Try it: From the material below, return exactly the lines starting at the one that holds "Task: Click the add element plus icon" and ending at the one that holds "Click the 14/05/2013 date cell". Pictures stay out of the answer.
▼
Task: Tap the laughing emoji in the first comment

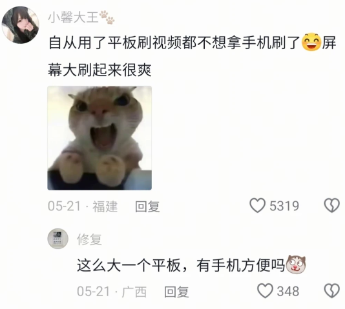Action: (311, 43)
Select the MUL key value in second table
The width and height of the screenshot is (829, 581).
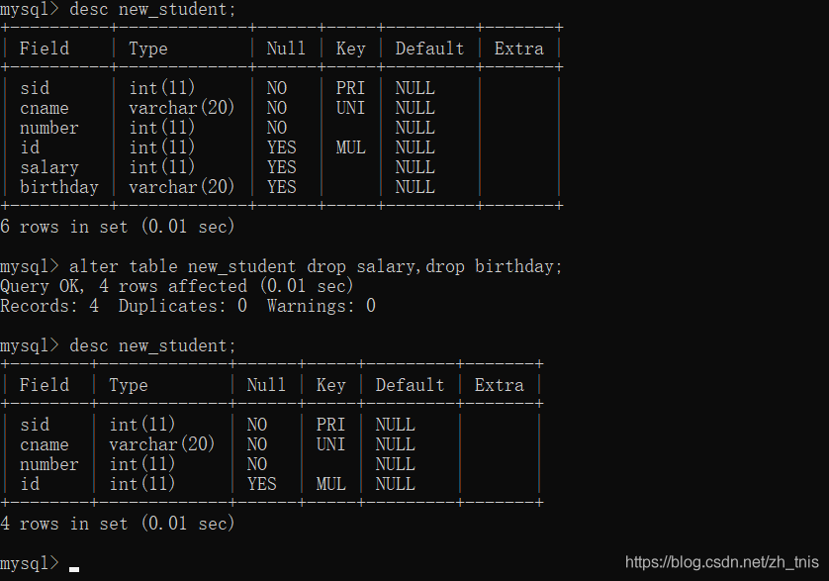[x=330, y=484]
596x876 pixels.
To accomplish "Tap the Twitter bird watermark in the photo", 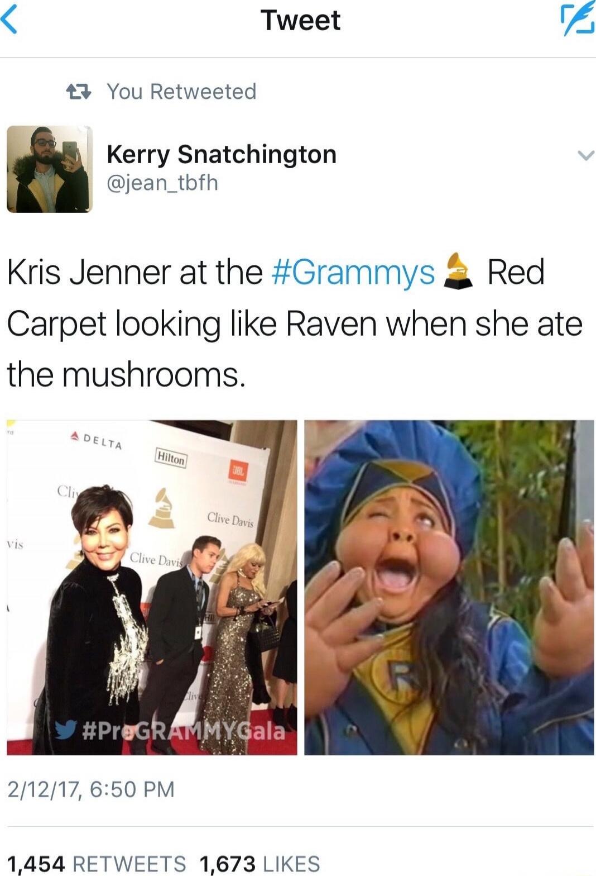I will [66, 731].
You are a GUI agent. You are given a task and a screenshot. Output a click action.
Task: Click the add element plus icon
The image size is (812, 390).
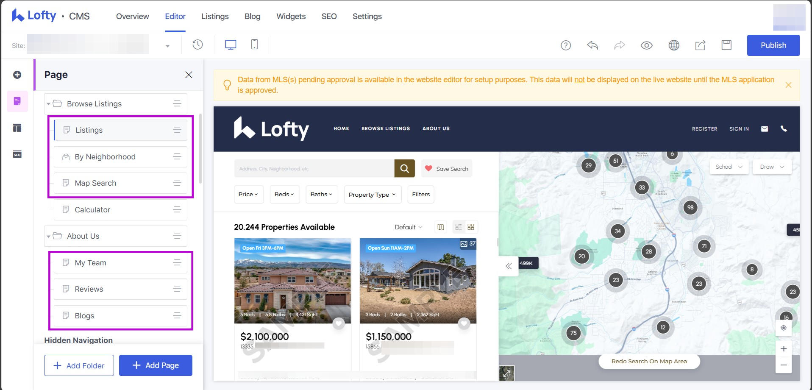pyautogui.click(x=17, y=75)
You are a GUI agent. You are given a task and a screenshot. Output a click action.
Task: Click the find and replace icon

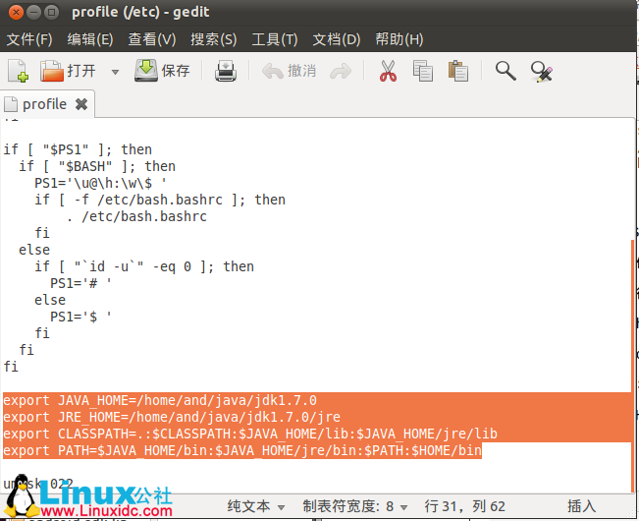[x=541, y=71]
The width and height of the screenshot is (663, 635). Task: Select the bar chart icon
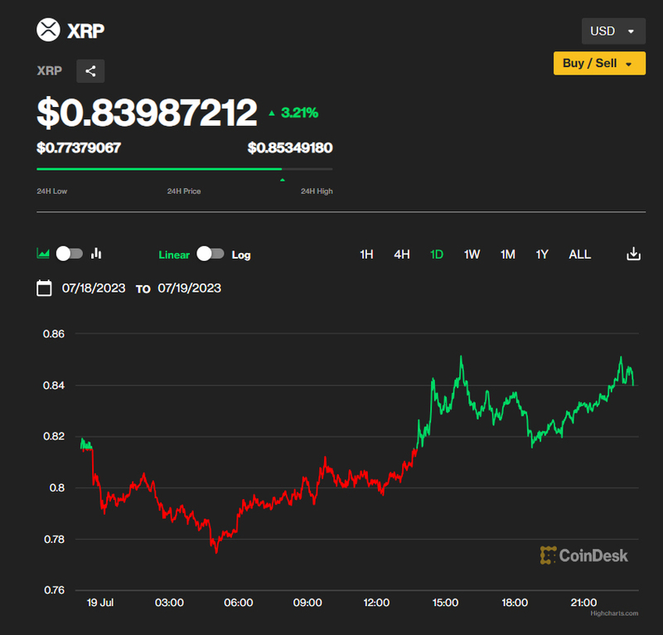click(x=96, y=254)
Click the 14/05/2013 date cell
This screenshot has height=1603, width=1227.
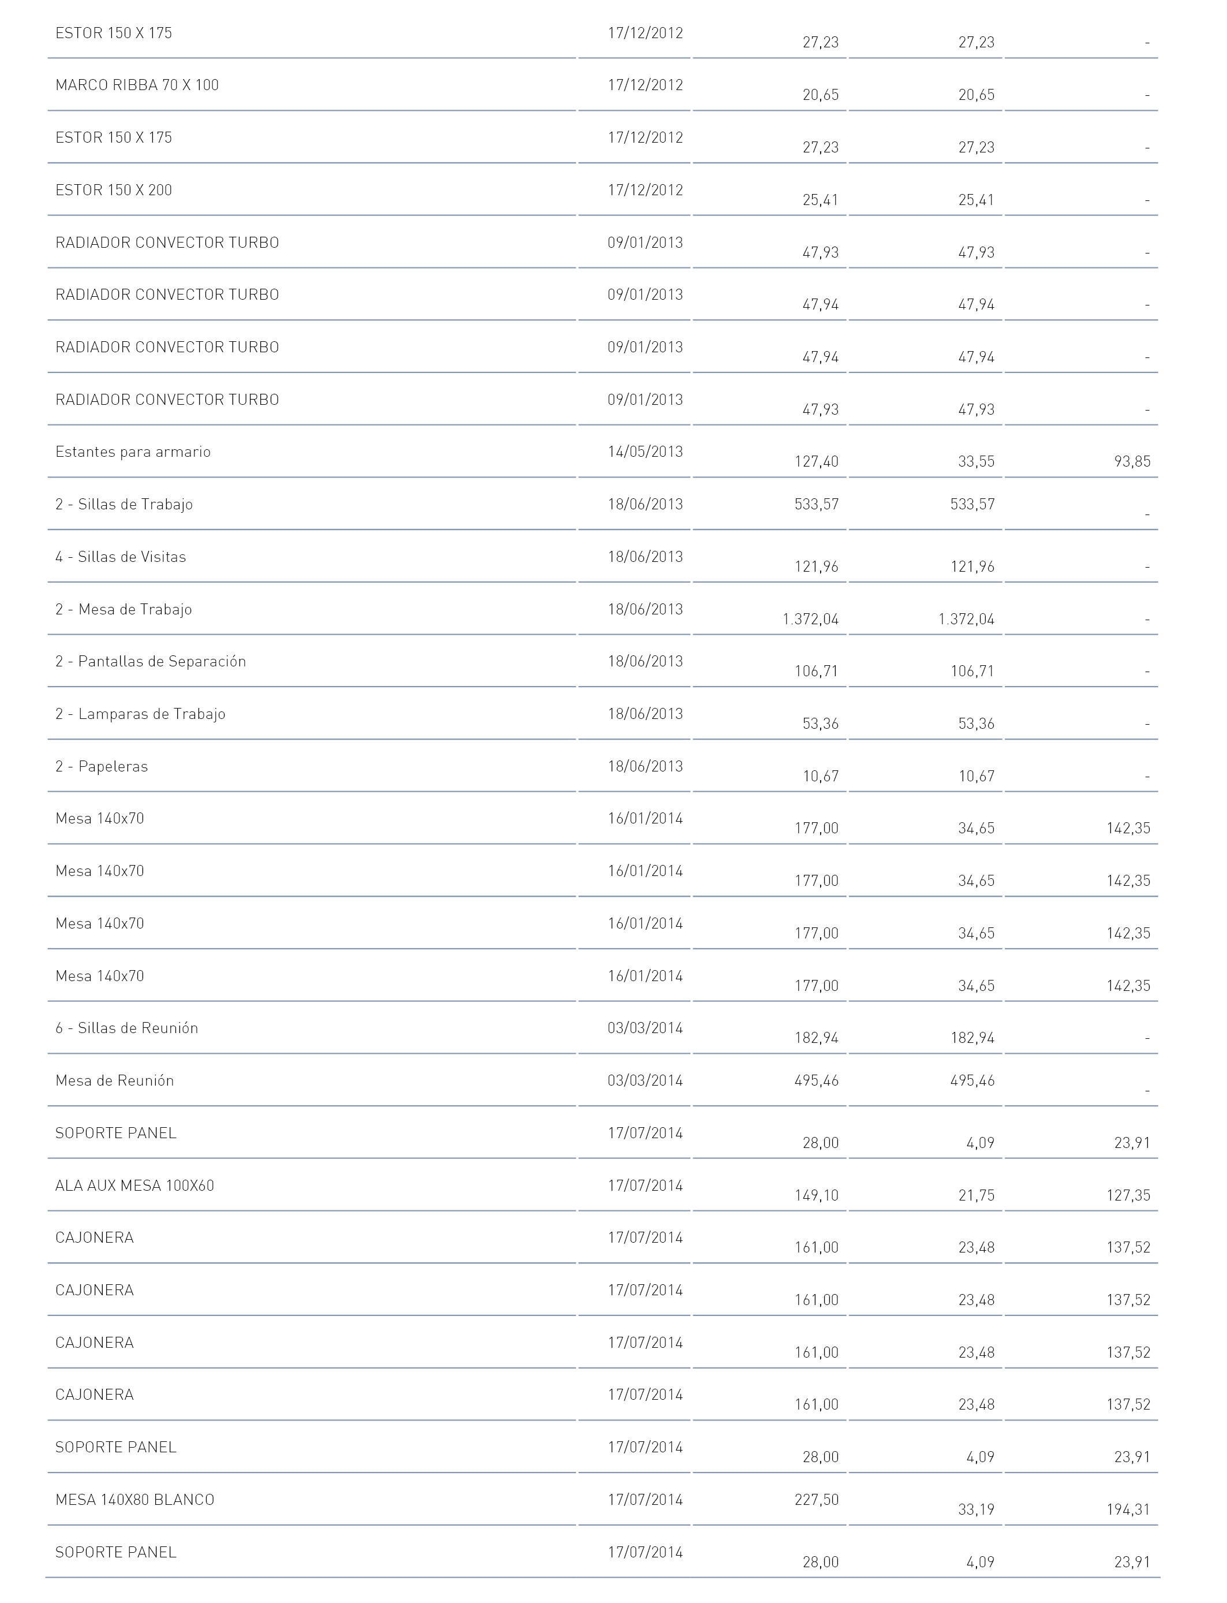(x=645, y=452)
▲
Result below:
Task: Click the add element plus icon
The image size is (812, 390).
pyautogui.click(x=17, y=75)
You are a GUI agent. You are given a task and a screenshot. Output a click action.
Task: Click the find and replace icon

[x=541, y=71]
The width and height of the screenshot is (663, 635). Task: Select the bar chart icon
click(x=96, y=254)
Click the 14/05/2013 date cell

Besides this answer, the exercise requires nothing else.